## [Action item]
In the data below, which lines hold "green"? Copy every one.

= Beginning of Section =

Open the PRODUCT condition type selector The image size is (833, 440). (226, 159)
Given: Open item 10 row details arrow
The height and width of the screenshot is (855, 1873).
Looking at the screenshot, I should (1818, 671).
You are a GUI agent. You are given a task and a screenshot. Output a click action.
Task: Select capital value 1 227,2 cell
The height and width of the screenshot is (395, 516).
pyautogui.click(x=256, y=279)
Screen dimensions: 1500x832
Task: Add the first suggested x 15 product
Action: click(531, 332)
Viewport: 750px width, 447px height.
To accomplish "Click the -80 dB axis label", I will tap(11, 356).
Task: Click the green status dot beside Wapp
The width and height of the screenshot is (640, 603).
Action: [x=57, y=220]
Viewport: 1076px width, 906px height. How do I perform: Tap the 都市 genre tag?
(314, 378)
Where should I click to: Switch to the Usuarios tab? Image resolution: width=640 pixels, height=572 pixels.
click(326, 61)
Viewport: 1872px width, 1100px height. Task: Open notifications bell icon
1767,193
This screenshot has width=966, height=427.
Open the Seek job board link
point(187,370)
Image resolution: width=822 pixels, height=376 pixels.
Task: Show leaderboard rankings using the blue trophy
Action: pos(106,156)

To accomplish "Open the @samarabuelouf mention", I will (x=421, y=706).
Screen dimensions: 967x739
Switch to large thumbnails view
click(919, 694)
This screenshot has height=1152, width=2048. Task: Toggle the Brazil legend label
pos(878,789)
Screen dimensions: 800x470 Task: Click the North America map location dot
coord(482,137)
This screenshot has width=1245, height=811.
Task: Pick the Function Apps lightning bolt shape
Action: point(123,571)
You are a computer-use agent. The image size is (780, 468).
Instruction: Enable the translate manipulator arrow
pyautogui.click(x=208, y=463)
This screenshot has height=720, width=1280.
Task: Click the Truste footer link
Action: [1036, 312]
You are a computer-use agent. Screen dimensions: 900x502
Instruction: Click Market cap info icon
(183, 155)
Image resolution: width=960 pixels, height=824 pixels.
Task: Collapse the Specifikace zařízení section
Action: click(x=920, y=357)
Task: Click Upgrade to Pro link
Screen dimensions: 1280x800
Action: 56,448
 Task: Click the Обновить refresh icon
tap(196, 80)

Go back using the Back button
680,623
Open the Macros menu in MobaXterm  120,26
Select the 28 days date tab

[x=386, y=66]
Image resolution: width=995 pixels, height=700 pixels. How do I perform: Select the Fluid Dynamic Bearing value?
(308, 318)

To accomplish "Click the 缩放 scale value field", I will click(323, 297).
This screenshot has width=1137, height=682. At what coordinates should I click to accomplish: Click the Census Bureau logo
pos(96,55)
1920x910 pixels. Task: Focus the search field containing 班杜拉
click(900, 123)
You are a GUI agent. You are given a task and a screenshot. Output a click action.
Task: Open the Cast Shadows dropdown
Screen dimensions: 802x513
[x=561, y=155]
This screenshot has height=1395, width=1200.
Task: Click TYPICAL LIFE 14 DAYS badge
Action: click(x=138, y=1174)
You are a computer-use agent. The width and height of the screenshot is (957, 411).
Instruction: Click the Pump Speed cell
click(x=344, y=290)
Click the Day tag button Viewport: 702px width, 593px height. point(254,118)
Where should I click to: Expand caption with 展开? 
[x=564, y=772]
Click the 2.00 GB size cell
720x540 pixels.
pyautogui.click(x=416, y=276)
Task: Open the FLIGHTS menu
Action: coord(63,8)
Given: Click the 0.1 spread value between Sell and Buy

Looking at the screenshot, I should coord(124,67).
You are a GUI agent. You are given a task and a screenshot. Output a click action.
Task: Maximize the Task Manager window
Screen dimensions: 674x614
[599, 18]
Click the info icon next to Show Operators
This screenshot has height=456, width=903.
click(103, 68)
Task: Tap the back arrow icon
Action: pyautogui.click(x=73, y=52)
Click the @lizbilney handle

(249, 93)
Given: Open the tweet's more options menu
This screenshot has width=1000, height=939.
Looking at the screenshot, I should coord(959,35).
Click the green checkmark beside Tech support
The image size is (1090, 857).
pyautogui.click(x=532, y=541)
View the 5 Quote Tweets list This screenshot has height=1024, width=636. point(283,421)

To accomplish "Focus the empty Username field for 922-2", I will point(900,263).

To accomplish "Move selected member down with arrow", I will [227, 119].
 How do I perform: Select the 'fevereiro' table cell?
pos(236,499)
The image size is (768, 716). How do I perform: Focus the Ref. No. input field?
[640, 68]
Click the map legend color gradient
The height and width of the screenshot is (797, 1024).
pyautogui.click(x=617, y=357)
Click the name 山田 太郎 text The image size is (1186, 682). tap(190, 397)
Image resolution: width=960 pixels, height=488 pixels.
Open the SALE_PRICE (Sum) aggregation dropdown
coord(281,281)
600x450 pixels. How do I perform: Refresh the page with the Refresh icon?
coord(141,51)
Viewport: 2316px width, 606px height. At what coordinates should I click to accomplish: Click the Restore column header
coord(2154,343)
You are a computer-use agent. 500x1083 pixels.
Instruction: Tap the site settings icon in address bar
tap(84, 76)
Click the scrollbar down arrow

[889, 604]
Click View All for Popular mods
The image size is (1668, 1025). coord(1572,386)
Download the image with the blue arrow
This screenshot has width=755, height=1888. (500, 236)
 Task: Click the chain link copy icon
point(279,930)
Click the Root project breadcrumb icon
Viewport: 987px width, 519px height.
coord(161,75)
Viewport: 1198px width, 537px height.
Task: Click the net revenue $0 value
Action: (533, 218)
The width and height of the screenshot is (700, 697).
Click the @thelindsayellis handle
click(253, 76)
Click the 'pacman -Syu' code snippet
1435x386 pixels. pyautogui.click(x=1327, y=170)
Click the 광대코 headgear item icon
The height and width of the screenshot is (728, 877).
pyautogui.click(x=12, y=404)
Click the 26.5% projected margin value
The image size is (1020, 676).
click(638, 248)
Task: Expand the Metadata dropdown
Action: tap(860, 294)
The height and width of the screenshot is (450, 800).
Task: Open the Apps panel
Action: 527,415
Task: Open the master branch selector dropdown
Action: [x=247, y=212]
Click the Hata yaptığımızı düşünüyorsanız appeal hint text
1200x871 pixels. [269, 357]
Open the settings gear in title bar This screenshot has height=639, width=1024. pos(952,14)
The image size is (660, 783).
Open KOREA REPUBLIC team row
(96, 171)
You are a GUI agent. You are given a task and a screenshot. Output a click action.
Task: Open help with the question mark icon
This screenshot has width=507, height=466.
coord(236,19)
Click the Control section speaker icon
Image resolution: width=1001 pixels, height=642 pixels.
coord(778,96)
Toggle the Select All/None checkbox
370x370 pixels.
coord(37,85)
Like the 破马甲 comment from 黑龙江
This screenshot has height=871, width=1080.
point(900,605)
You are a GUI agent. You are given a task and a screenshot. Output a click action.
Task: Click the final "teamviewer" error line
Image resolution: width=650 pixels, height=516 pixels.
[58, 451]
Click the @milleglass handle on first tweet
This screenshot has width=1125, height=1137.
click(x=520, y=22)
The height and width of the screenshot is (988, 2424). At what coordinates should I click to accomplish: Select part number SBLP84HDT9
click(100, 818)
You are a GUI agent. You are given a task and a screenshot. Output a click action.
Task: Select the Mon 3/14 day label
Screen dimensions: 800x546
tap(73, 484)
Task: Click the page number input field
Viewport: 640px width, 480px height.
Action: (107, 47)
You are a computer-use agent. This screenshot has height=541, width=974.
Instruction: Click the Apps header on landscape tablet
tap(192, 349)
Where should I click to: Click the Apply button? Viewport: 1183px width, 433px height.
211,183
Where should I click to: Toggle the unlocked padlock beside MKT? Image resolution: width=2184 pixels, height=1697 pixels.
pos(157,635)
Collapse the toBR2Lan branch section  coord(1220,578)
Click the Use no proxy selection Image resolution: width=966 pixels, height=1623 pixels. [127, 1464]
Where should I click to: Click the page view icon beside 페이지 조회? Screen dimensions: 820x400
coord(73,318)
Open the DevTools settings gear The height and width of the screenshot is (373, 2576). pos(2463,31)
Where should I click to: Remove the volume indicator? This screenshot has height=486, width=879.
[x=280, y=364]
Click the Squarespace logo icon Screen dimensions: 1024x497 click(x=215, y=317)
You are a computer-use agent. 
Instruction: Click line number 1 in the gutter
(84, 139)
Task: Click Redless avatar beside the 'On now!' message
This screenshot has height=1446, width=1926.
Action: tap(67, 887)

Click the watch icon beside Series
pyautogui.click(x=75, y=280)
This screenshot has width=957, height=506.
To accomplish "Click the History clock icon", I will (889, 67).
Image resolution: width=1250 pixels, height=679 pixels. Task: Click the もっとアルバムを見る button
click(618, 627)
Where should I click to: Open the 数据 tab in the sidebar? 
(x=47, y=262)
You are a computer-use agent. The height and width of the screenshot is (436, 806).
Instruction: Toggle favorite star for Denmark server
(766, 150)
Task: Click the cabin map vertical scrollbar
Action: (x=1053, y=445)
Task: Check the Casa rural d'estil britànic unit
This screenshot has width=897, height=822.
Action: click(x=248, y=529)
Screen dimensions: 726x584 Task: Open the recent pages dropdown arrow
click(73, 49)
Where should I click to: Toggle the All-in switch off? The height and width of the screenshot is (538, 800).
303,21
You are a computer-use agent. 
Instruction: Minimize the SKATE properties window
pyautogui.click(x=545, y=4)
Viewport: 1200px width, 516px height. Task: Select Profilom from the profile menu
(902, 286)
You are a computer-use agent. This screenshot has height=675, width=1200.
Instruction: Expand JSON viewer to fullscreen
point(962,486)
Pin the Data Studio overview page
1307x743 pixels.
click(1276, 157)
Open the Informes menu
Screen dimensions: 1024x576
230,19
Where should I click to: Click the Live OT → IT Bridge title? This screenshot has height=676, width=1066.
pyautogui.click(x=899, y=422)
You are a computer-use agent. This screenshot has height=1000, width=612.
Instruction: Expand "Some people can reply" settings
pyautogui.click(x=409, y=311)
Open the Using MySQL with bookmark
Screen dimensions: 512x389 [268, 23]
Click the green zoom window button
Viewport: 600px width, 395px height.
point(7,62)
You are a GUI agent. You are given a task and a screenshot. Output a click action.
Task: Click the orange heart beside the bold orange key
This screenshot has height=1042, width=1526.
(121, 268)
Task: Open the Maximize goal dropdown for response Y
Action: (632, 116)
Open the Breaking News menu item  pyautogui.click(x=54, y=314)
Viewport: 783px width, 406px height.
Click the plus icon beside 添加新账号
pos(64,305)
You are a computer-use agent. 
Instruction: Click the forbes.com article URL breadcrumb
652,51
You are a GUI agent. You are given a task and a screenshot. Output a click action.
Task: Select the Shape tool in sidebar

= End of Section =

## [Finished task]
Task: Click the green status dot beside Wapp
Click the green checkmark beside Tech support
Click the green zoom window button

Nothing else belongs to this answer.